Goal is added to the template:
Goal on review:
Goal in goals list:
Review tab – Competencies
This is an interesting one for me because it doesn’t use any of the existing competency setup like skills or certificates. As with goals, you can add a competency requirement at the template level which then gets pushed out to workers when a review is created, but unlike goals competency doesn’t get replicated elsewhere. This makes it another option in your flexible approach. Personally, I don’t very often use it. But it’s there.
We’re all familiar with the SMART targets mantra, right? (Specific, measurable, agreed, realistic, timely – or whatever variation of that you were taught). Well this bit is all about the ‘M’. Being very clear about what your expectations are. Measurements themselves have to be created centrally, but the targets set can be different for each worker. If you add a goal to a review, and that goal has a measure associated with it, that measure will automatically be added to the review. The sort of place this works best is with things like departmental sales targets. You can create a goal group for your sales department, push that goal out to the team, and have them add it with their reviews. Neat. You can also add measures direct to reviews without the goal association. If it’s not leaping out at you what you’d use this for, just hide it.
Like goals and measurements, activities can be added at the template level. But where it becomes most meaningful is when the employee being reviewed adds activities or feedback from their performance journal, for consideration in the review.
If you don’t have sign offs visible, your workers and managers will have to manually move the review to the completed status. Not the end of the world, but it’s probably procedurally better to leave sign offs on and visible, and to require sign off from both parties, so you know you have an accurate and agreed record of the conversation.

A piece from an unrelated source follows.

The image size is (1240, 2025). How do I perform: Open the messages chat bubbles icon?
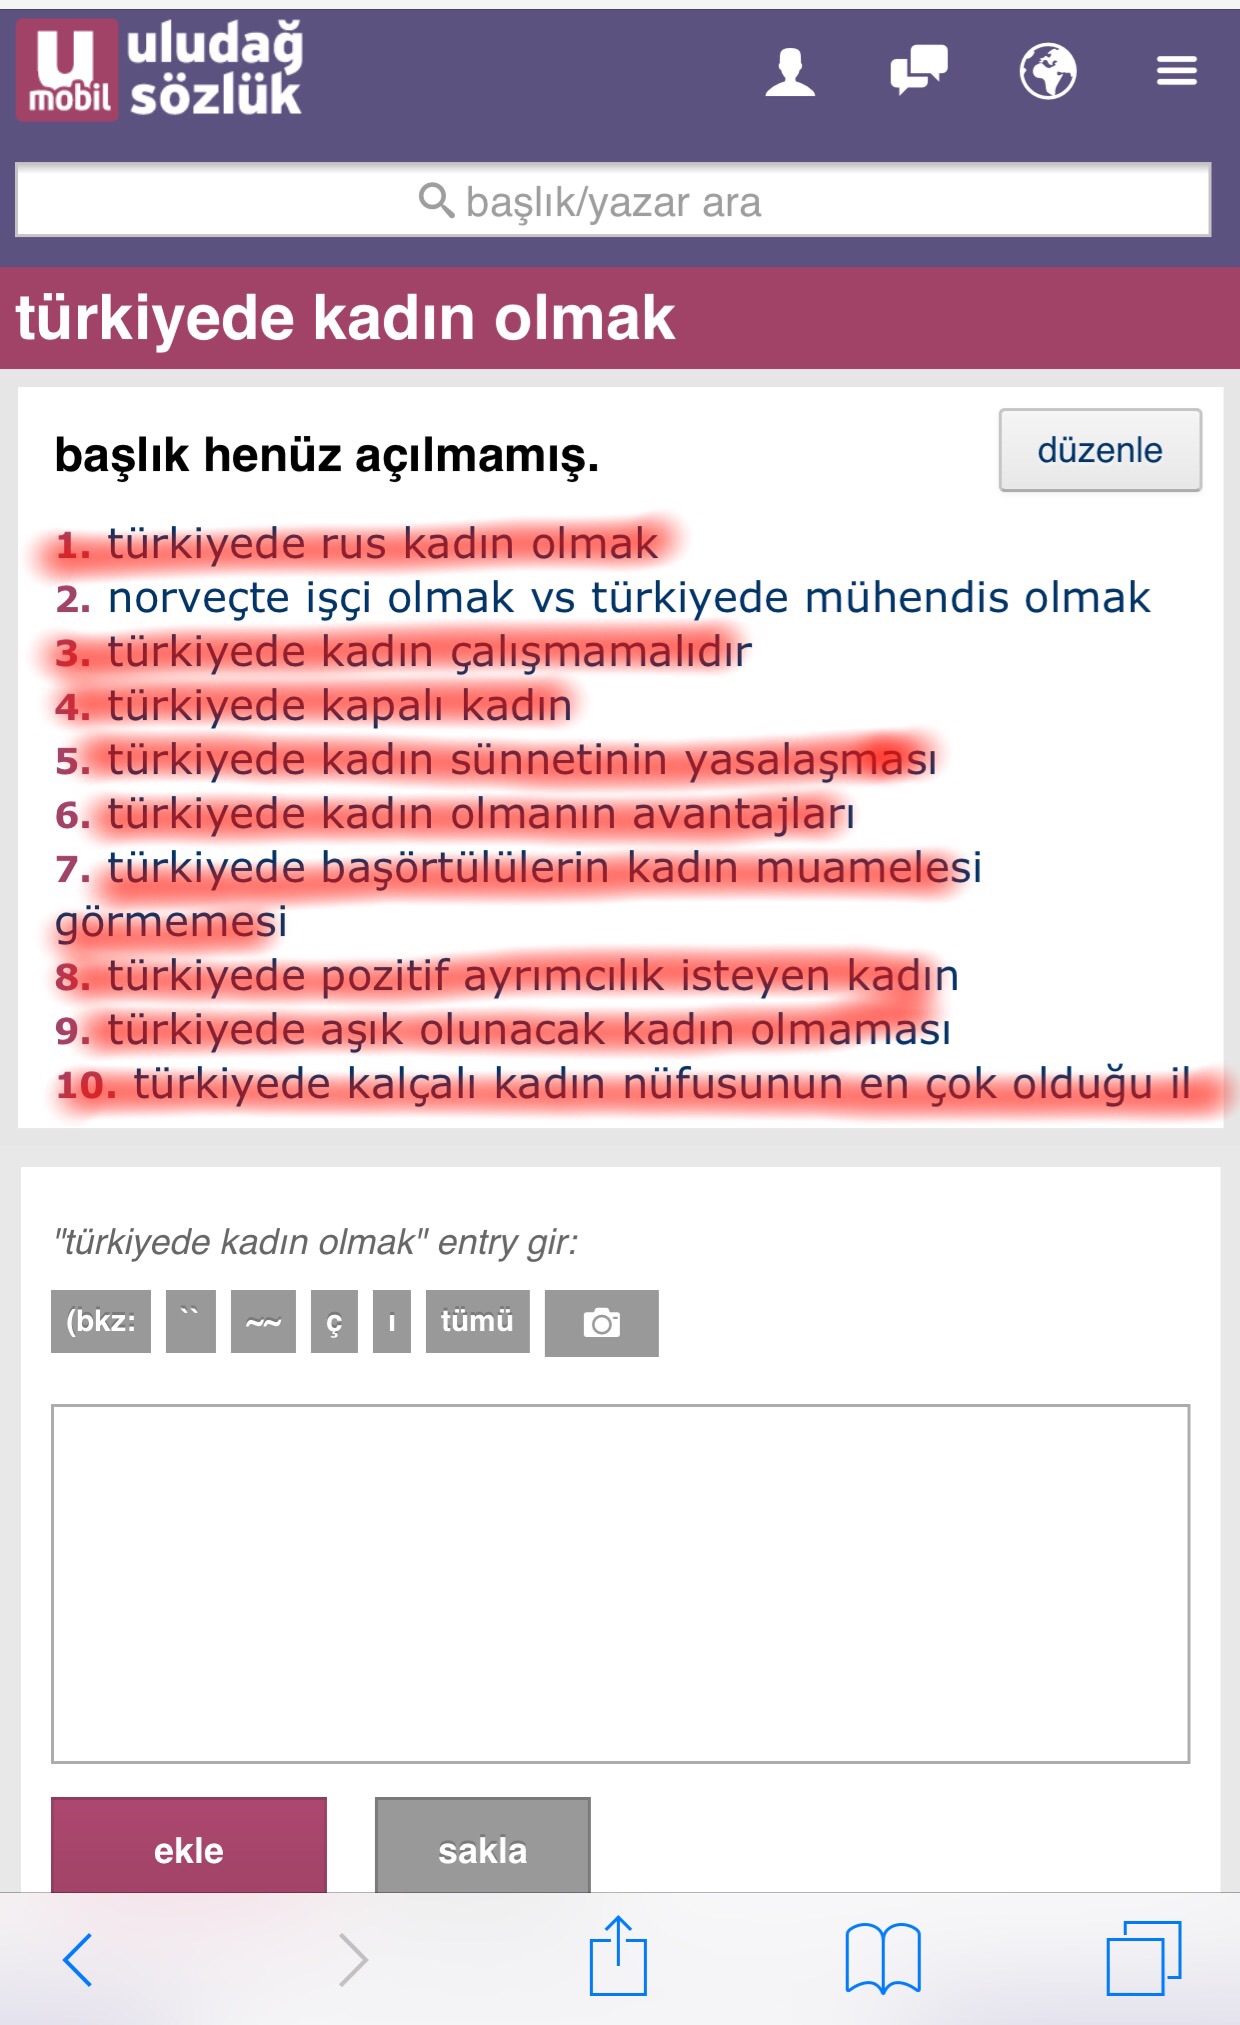919,71
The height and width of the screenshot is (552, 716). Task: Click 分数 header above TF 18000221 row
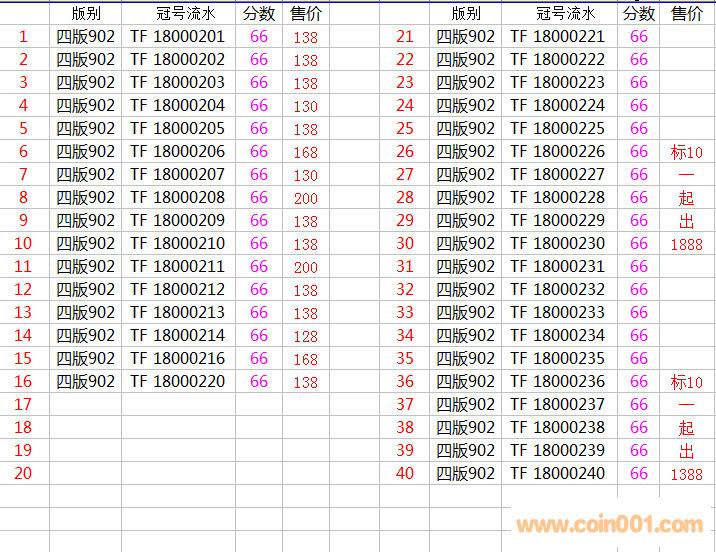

If you need to provide an end result ‘score’ to the review, ratings is where you do it. There are two sections to ratings – the ‘rating details’ bit (where you’ll see the goals that are attached to the review and can rate outcomes there) – which is optional – and the ‘final employee rating’. Ratings against goals are usually added by the employee at the ‘In progress’ stage, with the manager then adding their thoughts (with visibility of the employee’s self rating) at the ‘Ready for review’ stage. The manager adds the final employee rating at this stage (or possibly at the ‘Final review’ stage, as long as the edit settings on the review type have been set appropriately. You can have the overall rating without doing the rating details – to switch this off, just go to Personnel Management > Human Resources shared parameters > Performance, and toggle off both ‘include employee rating’ and ‘include manager rating’.
If there’s something else you want to associate with the review, you can attach it here. Not rocket science, is it?
If you’ve set up your review types, and created your templates, you’re just about ready to start creating reviews.